# START OF Selection
All studies of neural adaptation are measures of carry-over effects, as are studies of anticipation, priming, bias (Kahn et al, 2010), contrast (Gescheider, 1988), and temporal non-linearity. These effects are measured efficiently and without bias in the setting of counter-balanced stimulus sequences.

Continuous carry-over designs with serially balanced sequences are particularly well suited to the characterization of “similarity spaces,” in which the perceptual similarity of stimuli is related to the structure of neural representation both within and across voxels.

This page provides the resources necessary to understand the approach and to design your own experiments.

Three papers describe the basic and extended methodology:

• GK Aguirre (2007) Continuous carry-over designs for fMRI. Neuroimage, 35, 1480-1494.
# END OF Selection
# START OF Data provided
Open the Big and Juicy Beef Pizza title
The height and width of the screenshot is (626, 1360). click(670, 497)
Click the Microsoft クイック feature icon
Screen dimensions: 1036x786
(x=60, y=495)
# END OF Data provided
## Work instructions
a - Count how many lines of the listing contain the string "Open", treating uppercase and lowercase as different.
b - Extend the text on continuous carry-over designs, picking up right after its last line.

## Expected outputs
a - 1

b -
  The basic method and construction of regression matrices to characterize focal and distributed neural similarity
• GK Aguirre, MG Mattar, L Magis-Weinberg. (2011) de Bruijn cycles for neural decoding. NeuroImage 56: 1293-1300
  [ Press Release ]
  A generalized solution for counter-balanced sequences is introduced, and an algorithm (“path-guiding”) for optimized sequences for BOLD fMRI
• DM Drucker, WT Kerr, GK Aguirre. (2009) Distinguishing conjoint and independent neural tuning for stimulus features with fMRI adaptation. Journal of Neurophysiology. June;101(6):3310-24
  An extension of the approach to study the metric properties of population neural coding for similarity

There are on-line slide presentations of the approach:

• Introduction to continuous carry-over designs for fMRI, a talk presented at Human Brain Mapping 2007 (and in a revised form in 2009)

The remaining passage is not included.